Task instructions: Return only how many lines in the data include the string "legend".

<<<<

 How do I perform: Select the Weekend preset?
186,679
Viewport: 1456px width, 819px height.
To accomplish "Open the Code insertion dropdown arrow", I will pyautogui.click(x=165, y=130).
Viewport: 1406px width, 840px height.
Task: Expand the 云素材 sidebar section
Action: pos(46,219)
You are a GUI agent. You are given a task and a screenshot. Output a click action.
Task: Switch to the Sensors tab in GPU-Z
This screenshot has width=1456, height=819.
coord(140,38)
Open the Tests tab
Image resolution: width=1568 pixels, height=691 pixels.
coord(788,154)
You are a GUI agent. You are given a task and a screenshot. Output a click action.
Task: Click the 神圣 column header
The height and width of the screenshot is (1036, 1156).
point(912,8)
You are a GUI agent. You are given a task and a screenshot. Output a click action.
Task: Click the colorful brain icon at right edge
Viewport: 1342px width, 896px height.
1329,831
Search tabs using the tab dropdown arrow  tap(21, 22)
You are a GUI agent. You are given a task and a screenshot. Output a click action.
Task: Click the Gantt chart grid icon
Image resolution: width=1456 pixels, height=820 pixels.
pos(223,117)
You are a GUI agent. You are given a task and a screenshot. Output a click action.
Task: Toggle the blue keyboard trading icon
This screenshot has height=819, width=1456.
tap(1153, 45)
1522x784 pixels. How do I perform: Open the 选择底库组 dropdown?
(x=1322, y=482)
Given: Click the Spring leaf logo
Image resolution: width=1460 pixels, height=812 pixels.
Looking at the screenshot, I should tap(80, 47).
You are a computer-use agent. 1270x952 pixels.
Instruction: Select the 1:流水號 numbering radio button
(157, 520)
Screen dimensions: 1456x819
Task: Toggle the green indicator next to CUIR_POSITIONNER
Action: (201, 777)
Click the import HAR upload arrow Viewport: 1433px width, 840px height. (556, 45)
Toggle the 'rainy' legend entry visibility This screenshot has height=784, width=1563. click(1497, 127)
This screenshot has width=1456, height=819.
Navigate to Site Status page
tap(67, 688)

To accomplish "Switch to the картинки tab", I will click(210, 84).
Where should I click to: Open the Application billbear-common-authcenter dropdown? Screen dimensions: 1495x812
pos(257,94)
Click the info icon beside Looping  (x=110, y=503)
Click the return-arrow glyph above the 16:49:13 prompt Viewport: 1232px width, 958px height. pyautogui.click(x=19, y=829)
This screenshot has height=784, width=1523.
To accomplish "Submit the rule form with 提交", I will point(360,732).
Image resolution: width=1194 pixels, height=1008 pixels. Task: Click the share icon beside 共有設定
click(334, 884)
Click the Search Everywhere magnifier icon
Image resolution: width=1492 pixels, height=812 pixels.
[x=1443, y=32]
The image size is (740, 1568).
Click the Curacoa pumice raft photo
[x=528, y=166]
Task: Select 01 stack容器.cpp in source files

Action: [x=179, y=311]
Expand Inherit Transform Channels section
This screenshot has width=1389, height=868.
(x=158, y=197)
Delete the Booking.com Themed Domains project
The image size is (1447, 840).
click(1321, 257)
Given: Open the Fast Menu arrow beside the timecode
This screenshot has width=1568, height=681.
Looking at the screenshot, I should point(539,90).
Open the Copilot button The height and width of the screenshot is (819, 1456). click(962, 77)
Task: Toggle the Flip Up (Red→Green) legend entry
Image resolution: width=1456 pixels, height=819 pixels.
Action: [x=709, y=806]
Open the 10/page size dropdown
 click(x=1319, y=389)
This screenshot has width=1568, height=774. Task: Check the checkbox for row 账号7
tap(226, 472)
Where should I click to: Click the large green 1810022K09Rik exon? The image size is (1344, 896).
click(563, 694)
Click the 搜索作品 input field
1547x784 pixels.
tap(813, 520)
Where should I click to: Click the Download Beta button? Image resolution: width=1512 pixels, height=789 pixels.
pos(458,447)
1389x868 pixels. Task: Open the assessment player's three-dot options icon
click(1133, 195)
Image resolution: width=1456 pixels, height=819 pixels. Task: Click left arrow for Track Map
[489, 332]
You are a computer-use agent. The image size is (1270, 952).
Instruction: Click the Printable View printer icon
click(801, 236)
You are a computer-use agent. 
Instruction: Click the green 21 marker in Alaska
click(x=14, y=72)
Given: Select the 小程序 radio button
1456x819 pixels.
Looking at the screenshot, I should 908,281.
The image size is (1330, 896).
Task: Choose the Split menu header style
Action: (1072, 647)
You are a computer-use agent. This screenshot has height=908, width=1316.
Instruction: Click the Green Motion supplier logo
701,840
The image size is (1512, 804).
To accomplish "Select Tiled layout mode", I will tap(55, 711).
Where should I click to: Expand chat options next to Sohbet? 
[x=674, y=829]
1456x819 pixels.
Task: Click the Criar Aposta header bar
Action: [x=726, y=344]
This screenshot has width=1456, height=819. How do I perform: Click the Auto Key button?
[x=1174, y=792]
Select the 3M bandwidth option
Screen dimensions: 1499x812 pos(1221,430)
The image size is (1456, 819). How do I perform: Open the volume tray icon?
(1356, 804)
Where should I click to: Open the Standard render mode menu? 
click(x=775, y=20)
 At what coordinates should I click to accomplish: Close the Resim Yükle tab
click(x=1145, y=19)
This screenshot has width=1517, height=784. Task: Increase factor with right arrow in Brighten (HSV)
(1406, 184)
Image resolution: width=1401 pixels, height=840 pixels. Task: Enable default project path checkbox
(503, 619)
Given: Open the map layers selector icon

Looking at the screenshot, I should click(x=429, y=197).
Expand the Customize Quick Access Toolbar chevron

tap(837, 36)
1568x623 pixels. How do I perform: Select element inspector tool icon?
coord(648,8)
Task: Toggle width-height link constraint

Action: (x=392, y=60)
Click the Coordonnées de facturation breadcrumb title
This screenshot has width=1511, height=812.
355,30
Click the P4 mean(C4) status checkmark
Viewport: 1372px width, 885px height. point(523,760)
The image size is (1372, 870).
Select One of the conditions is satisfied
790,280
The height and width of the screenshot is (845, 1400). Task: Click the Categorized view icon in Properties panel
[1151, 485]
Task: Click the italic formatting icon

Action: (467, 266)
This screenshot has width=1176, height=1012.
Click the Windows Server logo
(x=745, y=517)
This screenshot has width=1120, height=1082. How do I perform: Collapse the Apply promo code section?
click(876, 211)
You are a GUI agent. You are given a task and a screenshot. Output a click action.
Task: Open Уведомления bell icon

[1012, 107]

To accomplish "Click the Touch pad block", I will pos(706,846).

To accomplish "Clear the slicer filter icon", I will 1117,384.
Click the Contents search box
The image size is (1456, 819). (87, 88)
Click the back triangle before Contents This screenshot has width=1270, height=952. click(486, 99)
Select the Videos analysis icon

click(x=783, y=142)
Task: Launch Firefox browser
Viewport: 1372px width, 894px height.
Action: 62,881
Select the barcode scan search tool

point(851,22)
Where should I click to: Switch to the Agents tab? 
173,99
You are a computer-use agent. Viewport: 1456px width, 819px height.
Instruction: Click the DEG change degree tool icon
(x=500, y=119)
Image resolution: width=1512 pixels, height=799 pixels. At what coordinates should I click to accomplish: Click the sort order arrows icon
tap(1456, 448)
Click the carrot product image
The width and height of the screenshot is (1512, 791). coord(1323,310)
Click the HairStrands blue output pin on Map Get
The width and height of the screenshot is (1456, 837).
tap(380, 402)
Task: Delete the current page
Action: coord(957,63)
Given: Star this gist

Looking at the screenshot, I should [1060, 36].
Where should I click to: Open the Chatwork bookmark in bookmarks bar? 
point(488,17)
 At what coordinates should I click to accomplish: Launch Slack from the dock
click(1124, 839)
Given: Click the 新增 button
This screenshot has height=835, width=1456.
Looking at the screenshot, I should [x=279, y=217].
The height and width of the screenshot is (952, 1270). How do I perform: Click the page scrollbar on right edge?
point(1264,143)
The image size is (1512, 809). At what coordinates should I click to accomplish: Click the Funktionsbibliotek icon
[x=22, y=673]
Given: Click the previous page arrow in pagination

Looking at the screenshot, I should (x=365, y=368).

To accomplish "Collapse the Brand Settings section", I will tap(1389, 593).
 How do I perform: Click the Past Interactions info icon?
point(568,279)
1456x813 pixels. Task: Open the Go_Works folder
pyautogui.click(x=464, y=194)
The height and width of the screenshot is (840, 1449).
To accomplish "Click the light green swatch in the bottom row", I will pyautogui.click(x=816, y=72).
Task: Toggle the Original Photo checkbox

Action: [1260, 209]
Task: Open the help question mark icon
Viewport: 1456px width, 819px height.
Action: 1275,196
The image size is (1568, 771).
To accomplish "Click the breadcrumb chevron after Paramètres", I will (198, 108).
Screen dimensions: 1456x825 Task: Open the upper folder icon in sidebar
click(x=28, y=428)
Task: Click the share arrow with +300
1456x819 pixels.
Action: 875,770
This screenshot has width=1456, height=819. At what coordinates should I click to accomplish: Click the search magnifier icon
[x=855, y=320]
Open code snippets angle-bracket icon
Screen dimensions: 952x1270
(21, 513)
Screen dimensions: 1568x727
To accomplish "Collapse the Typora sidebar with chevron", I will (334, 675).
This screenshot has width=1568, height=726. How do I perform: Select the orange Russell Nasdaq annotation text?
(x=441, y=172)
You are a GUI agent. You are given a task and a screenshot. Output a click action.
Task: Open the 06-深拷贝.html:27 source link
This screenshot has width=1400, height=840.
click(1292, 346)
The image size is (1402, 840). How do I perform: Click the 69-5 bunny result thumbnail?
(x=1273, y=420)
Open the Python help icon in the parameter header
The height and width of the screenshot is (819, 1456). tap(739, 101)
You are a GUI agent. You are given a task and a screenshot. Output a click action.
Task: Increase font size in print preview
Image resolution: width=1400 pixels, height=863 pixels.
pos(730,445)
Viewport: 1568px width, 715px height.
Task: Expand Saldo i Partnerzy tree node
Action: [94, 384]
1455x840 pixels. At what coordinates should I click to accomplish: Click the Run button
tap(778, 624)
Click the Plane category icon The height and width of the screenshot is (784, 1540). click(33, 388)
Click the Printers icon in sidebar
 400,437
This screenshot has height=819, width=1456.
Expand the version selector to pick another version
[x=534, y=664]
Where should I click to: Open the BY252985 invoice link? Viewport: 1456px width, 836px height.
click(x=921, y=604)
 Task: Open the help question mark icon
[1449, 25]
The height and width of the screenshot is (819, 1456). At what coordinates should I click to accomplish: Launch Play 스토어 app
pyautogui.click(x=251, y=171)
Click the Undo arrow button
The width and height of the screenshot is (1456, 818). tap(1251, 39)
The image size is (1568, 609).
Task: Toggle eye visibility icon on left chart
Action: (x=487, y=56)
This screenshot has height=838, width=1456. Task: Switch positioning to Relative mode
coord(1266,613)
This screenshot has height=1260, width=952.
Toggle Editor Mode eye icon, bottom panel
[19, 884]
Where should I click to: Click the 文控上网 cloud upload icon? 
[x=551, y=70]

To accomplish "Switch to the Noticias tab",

>>>>

Exercise solution: 2